Being greedy, he told us to stop that. (We did not.)
We had to deliver X number of packages on our routes, with Y number of minutes averaging out in-between customers. We could not do it without endangering ourselves. We used scanners, recording the deliveries and he told us to lie. There were ways to fool the scanners. So we did but any real close examination of our delivery routes verses the scanner records would show up the discrepancy, but rarely were the records compared. So it looked like we were doing better than we were.
It made him look real good, but hurt us in the long run. In the end, if Airborne had a problem with a driver, a comparison of his route verses the scanner records would show the discrepancies and he would get into deep trouble and the boss would not come to his aide by informing anyone that the driver was ordered to lie.
A business cannot make you do anything illegal or improper but if you want your job, you might want to do it because if not, like we were informed, they’ll get someone who will. Home offices put tremendous pressure on area managers because all they’re interested in are figures that always go up. Like, we were told not to speed, but in order to get the route done in the desired time, it was necessary to do so. The boss knew that, and if we refused to speed, we were disciplined for not doing our jobs and eventually, fired.
Road and traffic conditions did not matter.
Your only option is to refuse, continue doing it the old way and get fired. You can go to court over it, but you’d best have witnesses and documented incidents or recordings to back you up because the company will send down it’s lawyers to defend the store and manager. You can get unemployment, and if the manager denies it, you stand a real good chance of winning in the arbitration which will follow but you’ll need good facts and evidence.

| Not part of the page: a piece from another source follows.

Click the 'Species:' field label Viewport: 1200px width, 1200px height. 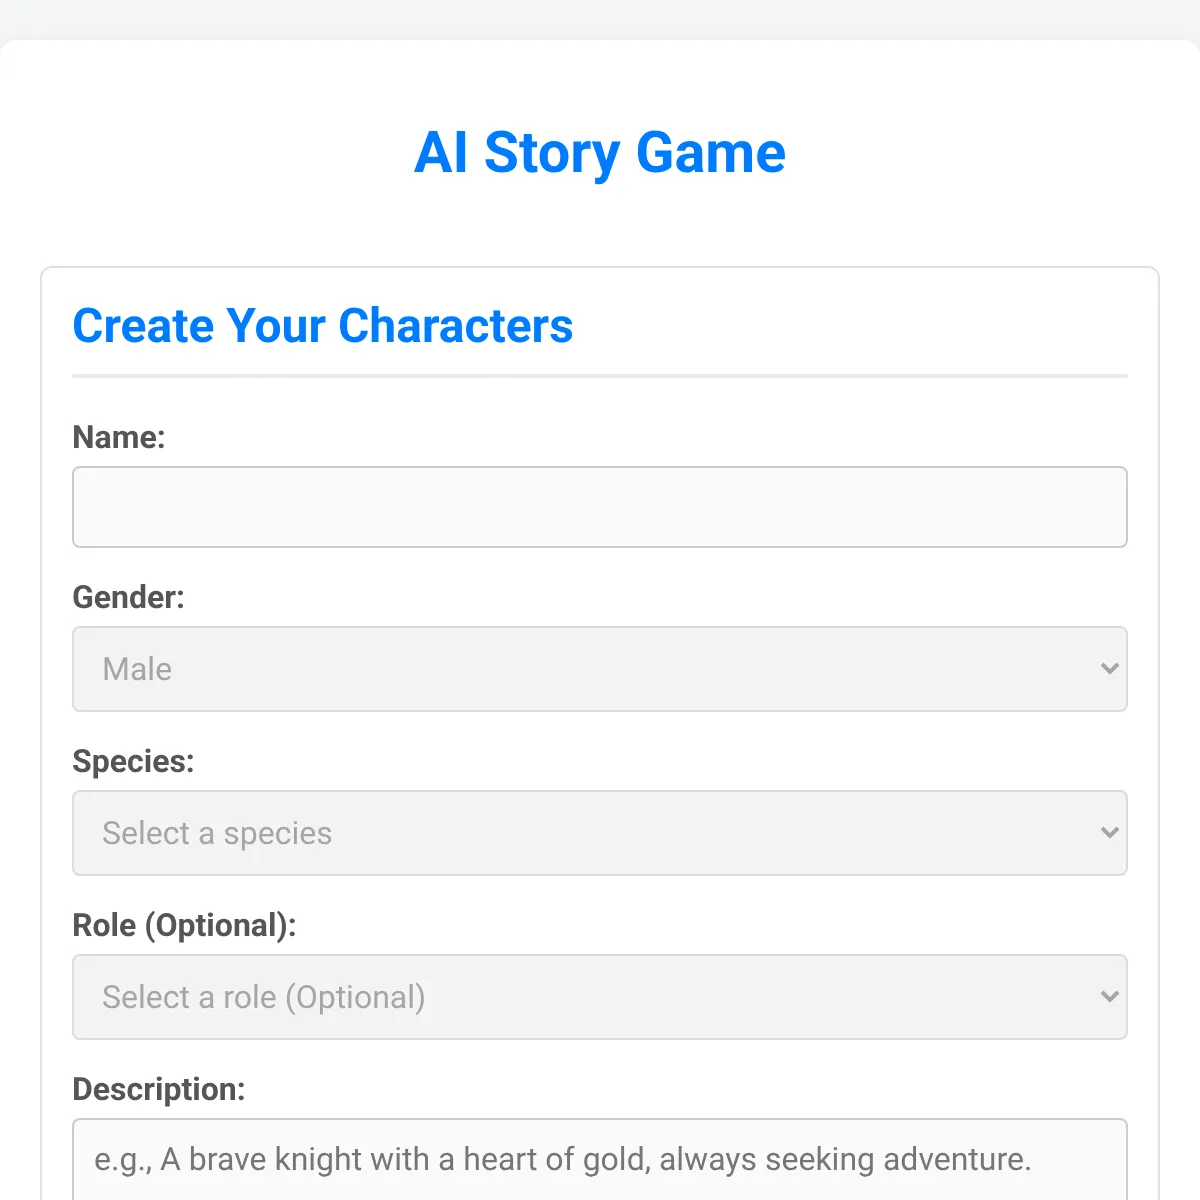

They might be violating labor laws, but you’ll need a labor lawyer to make sure because those laws get darn confusing. You drivers might actually be independent contractors, like newspaper carriers actually are, which puts you under a whole new set of laws.
Unless it is something grossly illegal, like somehow stealing or adding surcharges to your deliveries that are not allowed, you primary option is to refuse and then quit or wait to be fired.
Welcome to the world of Corporate business where you are an expendable resource.